■ **Direction**
Render every line of the records below as a Markdown table with two columns, Row and Record text. Number the rows in order and leave out blank lines.

■ **Recorded information**
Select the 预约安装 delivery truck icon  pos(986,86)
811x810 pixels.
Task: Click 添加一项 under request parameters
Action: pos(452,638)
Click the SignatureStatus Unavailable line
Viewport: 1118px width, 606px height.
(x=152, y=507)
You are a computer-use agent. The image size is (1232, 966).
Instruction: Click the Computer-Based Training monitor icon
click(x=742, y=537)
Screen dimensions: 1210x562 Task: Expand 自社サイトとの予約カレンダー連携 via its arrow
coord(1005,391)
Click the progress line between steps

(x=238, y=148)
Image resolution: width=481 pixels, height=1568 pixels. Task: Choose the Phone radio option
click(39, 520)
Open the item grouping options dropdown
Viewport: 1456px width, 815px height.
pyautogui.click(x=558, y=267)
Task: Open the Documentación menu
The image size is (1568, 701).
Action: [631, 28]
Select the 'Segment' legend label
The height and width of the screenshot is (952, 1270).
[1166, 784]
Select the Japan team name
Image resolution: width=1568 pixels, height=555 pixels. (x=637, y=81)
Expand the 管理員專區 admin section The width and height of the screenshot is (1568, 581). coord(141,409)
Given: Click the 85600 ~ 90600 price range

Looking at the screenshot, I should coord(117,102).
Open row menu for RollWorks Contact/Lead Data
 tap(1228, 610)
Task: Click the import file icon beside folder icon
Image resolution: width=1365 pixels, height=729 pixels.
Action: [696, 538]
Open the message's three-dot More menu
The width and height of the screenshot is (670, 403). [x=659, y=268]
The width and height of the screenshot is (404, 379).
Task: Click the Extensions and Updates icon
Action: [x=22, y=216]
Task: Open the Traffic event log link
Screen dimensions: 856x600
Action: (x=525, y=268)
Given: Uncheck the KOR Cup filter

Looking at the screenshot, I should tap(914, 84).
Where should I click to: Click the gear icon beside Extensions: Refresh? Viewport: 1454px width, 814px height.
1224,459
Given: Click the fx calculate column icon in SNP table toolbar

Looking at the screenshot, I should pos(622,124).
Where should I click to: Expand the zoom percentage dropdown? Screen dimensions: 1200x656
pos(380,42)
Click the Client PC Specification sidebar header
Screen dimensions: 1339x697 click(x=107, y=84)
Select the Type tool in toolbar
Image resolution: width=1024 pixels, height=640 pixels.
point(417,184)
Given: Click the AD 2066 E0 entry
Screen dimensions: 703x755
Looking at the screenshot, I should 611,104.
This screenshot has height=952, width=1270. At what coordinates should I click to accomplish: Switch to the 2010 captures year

■ **Task solution**
| Row | Record text |
|---|---|
| 1 | Select the 预约安装 delivery truck icon  pos(986,86) |
| 2 | 811x810 pixels. |
| 3 | Task: Click 添加一项 under request parameters |
| 4 | Action: pos(452,638) |
| 5 | Click the SignatureStatus Unavailable line |
| 6 | Viewport: 1118px width, 606px height. |
| 7 | (x=152, y=507) |
| 8 | You are a computer-use agent. The image size is (1232, 966). |
| 9 | Instruction: Click the Computer-Based Training monitor icon |
| 10 | click(x=742, y=537) |
| 11 | Screen dimensions: 1210x562 Task: Expand 自社サイトとの予約カレンダー連携 via its arrow |
| 12 | coord(1005,391) |
| 13 | Click the progress line between steps |
| 14 | (x=238, y=148) |
| 15 | Image resolution: width=481 pixels, height=1568 pixels. Task: Choose the Phone radio option |
| 16 | click(39, 520) |
| 17 | Open the item grouping options dropdown |
| 18 | Viewport: 1456px width, 815px height. |
| 19 | pyautogui.click(x=558, y=267) |
| 20 | Task: Open the Documentación menu |
| 21 | The image size is (1568, 701). |
| 22 | Action: [631, 28] |
| 23 | Select the 'Segment' legend label |
| 24 | The height and width of the screenshot is (952, 1270). |
| 25 | [1166, 784] |
| 26 | Select the Japan team name |
| 27 | Image resolution: width=1568 pixels, height=555 pixels. (x=637, y=81) |
| 28 | Expand the 管理員專區 admin section The width and height of the screenshot is (1568, 581). coord(141,409) |
| 29 | Given: Click the 85600 ~ 90600 price range |
| 30 | Looking at the screenshot, I should coord(117,102). |
| 31 | Open row menu for RollWorks Contact/Lead Data |
| 32 |  tap(1228, 610) |
| 33 | Task: Click the import file icon beside folder icon |
| 34 | Image resolution: width=1365 pixels, height=729 pixels. |
| 35 | Action: [696, 538] |
| 36 | Open the message's three-dot More menu |
| 37 | The width and height of the screenshot is (670, 403). [x=659, y=268] |
| 38 | The width and height of the screenshot is (404, 379). |
| 39 | Task: Click the Extensions and Updates icon |
| 40 | Action: [x=22, y=216] |
| 41 | Task: Open the Traffic event log link |
| 42 | Screen dimensions: 856x600 |
| 43 | Action: (x=525, y=268) |
| 44 | Given: Uncheck the KOR Cup filter |
| 45 | Looking at the screenshot, I should tap(914, 84). |
| 46 | Where should I click to: Click the gear icon beside Extensions: Refresh? Viewport: 1454px width, 814px height. |
| 47 | 1224,459 |
| 48 | Given: Click the fx calculate column icon in SNP table toolbar |
| 49 | Looking at the screenshot, I should pos(622,124). |
| 50 | Where should I click to: Expand the zoom percentage dropdown? Screen dimensions: 1200x656 |
| 51 | pos(380,42) |
| 52 | Click the Client PC Specification sidebar header |
| 53 | Screen dimensions: 1339x697 click(x=107, y=84) |
| 54 | Select the Type tool in toolbar |
| 55 | Image resolution: width=1024 pixels, height=640 pixels. |
| 56 | point(417,184) |
| 57 | Given: Click the AD 2066 E0 entry |
| 58 | Screen dimensions: 703x755 |
| 59 | Looking at the screenshot, I should 611,104. |
| 60 | This screenshot has height=952, width=1270. At what coordinates should I click to accomplish: Switch to the 2010 captures year |